- Ziel der Aufgabe
Schreib den Text über Nieder-Weisel nach seinem letzten Satz weiter.

Niederweisel

Niederweisel
Nieder-Weisel
Gemeinde Butzbach
Koordinaten: 50° 25′ N, 8° 41′ O50.4152777777788.6822222222222179Koordinaten: 50° 24′ 55″ N, 8° 40′ 56″ O
Höhe: 179 m ü. NN
Einwohner: 2514 (33. Juni 2008)
Eingemeindung: 1970
Postleitzahl: 35510
Vorwahl: 06033
Wappen von Nieder-Weisel
Luftaufnahme 2007

Nieder-Weisel ist ein Stadtteil von Butzbach in Deutschland im Wetteraukreis, Hessen am nordöstlichen Übergang des Taunus zur Wetterau.

Inhaltsverzeichnis

Geographie

Geographische Lage

Nieder-Weisel (179 m ü. NN) liegt südlich von Butzbach in der Wetterau in Hessen. Westlich liegt der Stadtteil Hoch-Weisel mit 252 m ü. NN erheblich höher. Im Osten wird es durch die Autobahn A5 von Frankfurt am Main Richtung Kassel begrenzt. Nach Süden liegt Ober-Mörlen. Zu Nieder-Weisel gehört die Waldsiedlung, die geographisch direkt an das Stadtgebiet Butzbachs grenzt.

Geschichte

Turm der Dorfkirche in Nieder-Weisel

Nieder-Weisel ist seit der Jungsteinzeit fast ununterbrochen Siedlungsgebiet. Der heutige Ort entstand etwa im 6. und 7. Jahrhundert. Vermutlich wurde Nieder-Weisel erstmals 772 unter dem Namen „Wizele“ urkundlich erwähnt. Eine Trennung zwischen Nieder- und Hoch-Weisel fand damals noch nicht statt. Im 12. Jahrhundert kam Nieder-Weisel zum Besitztum der Herren von Arnsburg-Münzenberg. Reichskämmerer Kuno I. von Münzenberg stattete den Johanniterorden nach 1185 großzügig mit Gütern in und um Nieder-Weisel aus. Dies führte zur Gründung der Komturei in Nieder-Weisel.

Aus dem 12. Jahrhundert stammt der Turm der Dorfkirche. Diese hat einen, noch heute erkennbaren, wehrhaften Charakter. Das heutige Kirchenschiff wurde im 17. Jahrhundert fertiggestellt.

Komturkirche in Butzbach Nieder-Weisel aus dem 12 oder 13. Jht.

Ungefähr ab 1195 wurde in Nieder-Weisel die romanische Komturkirche des Johanniterordens errichtet. Die Kirche findet sich 1245 erstmals in schriftlichen Urkunden über die Errichtung der Kommende. Die Komtur wurde endgültig ab 1557 evangelisch.

Im Mittelalter wurde das Obergeschoss der zweigeschossigen Kirche nie fertiggestellt, vermutlich weil der Förderer der Komturei Kuno I verstarb. Um 1550 stockte der Johanniterorden das Obergeschoss aus eigenen Mitteln auf. Der Bau wurde erst im 19. Jahrhundert nach der Rückgabe an den Johanniterorden restauriert und vollendet. Die Übergänge vom alten Bauabschnitt zum neuen sind deutlich erkennbar, da die Fertigstellung mit Bruchsteinen erfolgte, während das Untergeschoss aus behauenen Steinen mit Steinmetzarbeiten ausgeführt wurde.

- Entnommene Daten
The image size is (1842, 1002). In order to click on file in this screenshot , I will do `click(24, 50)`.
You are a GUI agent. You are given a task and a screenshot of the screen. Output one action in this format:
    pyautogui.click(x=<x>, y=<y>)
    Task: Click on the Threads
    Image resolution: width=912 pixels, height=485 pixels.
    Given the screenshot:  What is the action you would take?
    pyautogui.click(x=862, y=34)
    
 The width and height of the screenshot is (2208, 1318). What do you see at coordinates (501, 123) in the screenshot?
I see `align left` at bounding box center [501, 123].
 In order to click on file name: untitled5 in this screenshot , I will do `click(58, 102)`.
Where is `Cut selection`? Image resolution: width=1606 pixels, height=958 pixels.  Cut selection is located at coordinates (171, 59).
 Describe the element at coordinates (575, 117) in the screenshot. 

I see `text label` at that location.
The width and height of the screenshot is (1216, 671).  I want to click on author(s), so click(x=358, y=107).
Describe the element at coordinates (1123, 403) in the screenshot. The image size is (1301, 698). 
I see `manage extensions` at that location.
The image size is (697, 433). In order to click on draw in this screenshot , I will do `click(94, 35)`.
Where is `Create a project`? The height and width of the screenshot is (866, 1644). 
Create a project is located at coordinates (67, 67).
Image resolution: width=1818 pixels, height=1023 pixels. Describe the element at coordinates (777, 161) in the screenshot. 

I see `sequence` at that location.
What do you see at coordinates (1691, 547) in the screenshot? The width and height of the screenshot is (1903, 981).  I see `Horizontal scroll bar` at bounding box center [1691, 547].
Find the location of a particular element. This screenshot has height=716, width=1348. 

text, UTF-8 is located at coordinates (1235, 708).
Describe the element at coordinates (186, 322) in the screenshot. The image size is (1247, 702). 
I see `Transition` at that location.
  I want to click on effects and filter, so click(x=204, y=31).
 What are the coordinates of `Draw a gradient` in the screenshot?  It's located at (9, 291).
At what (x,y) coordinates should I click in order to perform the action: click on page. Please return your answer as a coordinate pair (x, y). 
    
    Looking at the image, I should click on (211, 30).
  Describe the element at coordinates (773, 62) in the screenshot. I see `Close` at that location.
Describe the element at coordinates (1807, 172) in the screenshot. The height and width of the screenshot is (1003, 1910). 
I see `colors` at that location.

- Endgültige Antwort
Nieder-Weisel lag an dem mittelalterlichen Handelsweg Weinstraße (Wagenstraße) von Frankfurt-Höchst nach Bremen bzw. Lübeck. Die Weinstraße teilte sich zwischen Höchst und Butzbach den Verlauf mit der durch die langen Hessen genannten Handelsstraße von Frankfurt nach Eisenach.

Am 6. Mai 1761 wurden 54 Häuser, 74 Scheunen und 75 größere Ställe Opfer eines Brandes entlang der Straße aus Butzbach. Menschen kamen bei dem Brand nicht zu Schaden. [1]

Bis 1809 blieb der Johanniterorden Eigentümer der Komturkirche und von landwirtschaftlichen Nutzflächen bis nach Lich und Wetzlar. Im Rahmen der Säkularisierung wurden die Besitztümer des Ordens vom preußischen Staat eingezogen. Das Gut und die Kirche wurden 1811 von Freiherr von Wiesenhütten gekauft, das Erdgeschoss der Kirche nutzte dieser als Kuhstall.

Die Enteignung der Johanniter hatte erhebliche wirtschaftliche Folgen für die Nieder-Weiseler Bauern, bewirtschafteten sie doch bis dahin die Güter des Ordens als Pächter. Der Freiherr ließ nun sein Gut selbst bewirtschaften. Dies führte zu einer großen Auswanderungswelle. Die Einwohnerzahl sank von ca. 2300 im Jahr 1849 bis auf ca. 1300 im Jahr 1893.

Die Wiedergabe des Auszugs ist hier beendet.